Crappit Heids is a savoury Scottish dish consisting of stuffed, simmered haddock heads.
The stuffing varies, though the common binder appears to be oatmeal. Occasionally, a small amount of milk is added in some recipes. A “meat” can be added, such as suet, fish roe, lobster, or chopped haddock lives. Other possible additions are chopped onion, and salt and ground pepper for flavouring.
The stuffing is put into the fish heads, which are then simmered in a liquid, either water or a fish stock. Modern cooking times given are 30 to 60 minutes. Older accounts talk of “boiling” for 2 to 3 hours, though the boiling was almost certainly simmering.
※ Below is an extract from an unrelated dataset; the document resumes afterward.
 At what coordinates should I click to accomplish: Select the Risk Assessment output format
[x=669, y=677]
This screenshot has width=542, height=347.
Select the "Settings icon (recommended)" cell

An older account, shown below, has the oil being extracted from the haddock livers first by cooking them (the oil presumably then being used for other purposes), and the cooked livers (referred to as “crackings” in the account) added to the stuffing.
Literature & Lore
“But he never came back–though I expected him sae faithfully, that I gae a look to making the friar’s chicken mysell, and to the crappit-heads too, and that’s what I dinna do for ordinary, Mr. Glossin” — Mrs. Mac-Candlish in Guy Mannering by Sir Walter Scott, Chapter XXXII.
“The haddocks were cleaned, split open, and put into a tub with salt for a few hours. The oil being extracted from the livers in the frying pan, the browned cracklings were mixed with oatmeal, shred onions and pepper into a dough; with this the haddock-heads were stuffed, boiled for two or three hours, and then we had “crappit heads” — a dish which no epicure need despise. I don’t think that in after life I ever supped so satisfactorily as I have done on the “haddock heads” of long, long ago.” — Attributed to “A contributor to the Scotsman.” Column entitled “Recollections of Christmas or Yule in the North of Scotland Sixty Years Ago. Reprinted in Timaru Herald, Timaru, New Zeland, Volume XI, Issue 2961, 20 March 1884, Page 3
Language Notes
“Crappit” means “haddock”; “heids” means “heads.”